Anyway, no hardware stores have more 10.9 bolts that I need so Fastenal order again. $8 shipping for 2 bolts lol. This damn IRS has taken up way too much time... also me not having the motivation to work on it for a long time... nothing like the military saying you have to be out of your house in December to motivate you tho lol.

Started to prep the motor and the front of the car in the meantime while I wait and touching up the bare metal spots on the roof since I have a friend from work who will vinyl wrap it for free since I already have the vinyl.
 
#822 ·
Nah gloss.

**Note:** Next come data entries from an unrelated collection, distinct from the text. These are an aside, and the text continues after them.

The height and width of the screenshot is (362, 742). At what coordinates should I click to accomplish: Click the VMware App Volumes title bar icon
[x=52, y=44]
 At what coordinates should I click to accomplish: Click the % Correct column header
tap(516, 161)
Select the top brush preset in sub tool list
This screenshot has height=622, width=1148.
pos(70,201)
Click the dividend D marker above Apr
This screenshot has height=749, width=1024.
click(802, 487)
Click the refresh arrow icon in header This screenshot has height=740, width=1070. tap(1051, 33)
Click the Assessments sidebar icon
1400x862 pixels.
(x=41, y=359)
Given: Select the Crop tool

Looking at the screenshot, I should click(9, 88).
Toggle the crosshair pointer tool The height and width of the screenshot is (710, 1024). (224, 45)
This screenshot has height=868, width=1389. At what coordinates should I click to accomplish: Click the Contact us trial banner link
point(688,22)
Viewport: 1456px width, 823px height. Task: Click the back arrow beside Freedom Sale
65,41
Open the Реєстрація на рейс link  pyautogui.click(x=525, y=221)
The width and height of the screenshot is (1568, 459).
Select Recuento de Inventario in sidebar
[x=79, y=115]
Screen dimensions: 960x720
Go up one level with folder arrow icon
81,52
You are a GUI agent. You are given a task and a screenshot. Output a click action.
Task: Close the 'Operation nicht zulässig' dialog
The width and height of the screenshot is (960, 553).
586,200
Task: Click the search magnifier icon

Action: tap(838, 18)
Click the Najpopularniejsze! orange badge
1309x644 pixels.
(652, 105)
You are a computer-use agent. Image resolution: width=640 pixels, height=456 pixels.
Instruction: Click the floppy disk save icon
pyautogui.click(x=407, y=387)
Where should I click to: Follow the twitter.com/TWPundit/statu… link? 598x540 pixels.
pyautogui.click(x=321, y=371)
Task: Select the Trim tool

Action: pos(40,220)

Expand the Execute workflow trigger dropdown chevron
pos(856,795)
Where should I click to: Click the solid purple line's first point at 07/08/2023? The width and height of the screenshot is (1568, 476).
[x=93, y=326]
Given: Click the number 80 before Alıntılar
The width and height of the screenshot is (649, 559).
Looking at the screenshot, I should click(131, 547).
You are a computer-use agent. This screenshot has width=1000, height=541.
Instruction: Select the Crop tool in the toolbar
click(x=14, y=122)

Not a fan of matte/satin. Got a good sheet of 3M vinyl from the evilbays.
 
#826 ·
Am I the only one who feels that Scotty is going to have the car that we all just sit back and drool over? I know when it's done, it'll be one everybody wants.
 
#828 ·
Good motivation for me I guess lol. I'm just starting to get really worried I won't get it done. Then again, I officially am pushed back to leaving 2nd week in January so I have a little more time.

Need to get updated pics. IRS is hanging and car just needs a downjack and push back once I clean out the back of the garage. After that it is a "hopefully" simple engine swap. **** like wrapping the roof in black vinyl and any cosmetics etc... can wait.
 
#829 ·
Almost done with IRS... grandmother in hospital plus outprocessing plus the surge going on at work... holy eff...

I will say that getting the IRS front subframe bolts in... holy ****ing ****... The whole thing is just one giant huge giant crank pain omgwtfbbqx1000.... BUT... now that I've done it once I could probably do it all again way faster.

Other thing is I am getting a LOT of advice from friends and family to sell this thing and get it off my plate... I dunno... just finishing up the IRS and literally being just an engine swap away... I dunno. Closer this thing gets the more its... looming...
 
#830 ·
Best wishes to your Grandma.

Glad to hear the rear is almost finished.
As I said before, if this project is going to add too much stress at this point in your life, it is probably best to sell it and focus on the more important things.
I would still like to see you finish the car, and I thought that your original plan to keep working until the deadline was a good one. As that deadline grows closer, you need to reassess and decide if you are going to have enough time, with everything else that you have going on, to swap out the engines, and do the dozens of other "little" time consuming things.
Family should always come first. That should weigh heavily in whatever that you decide to do.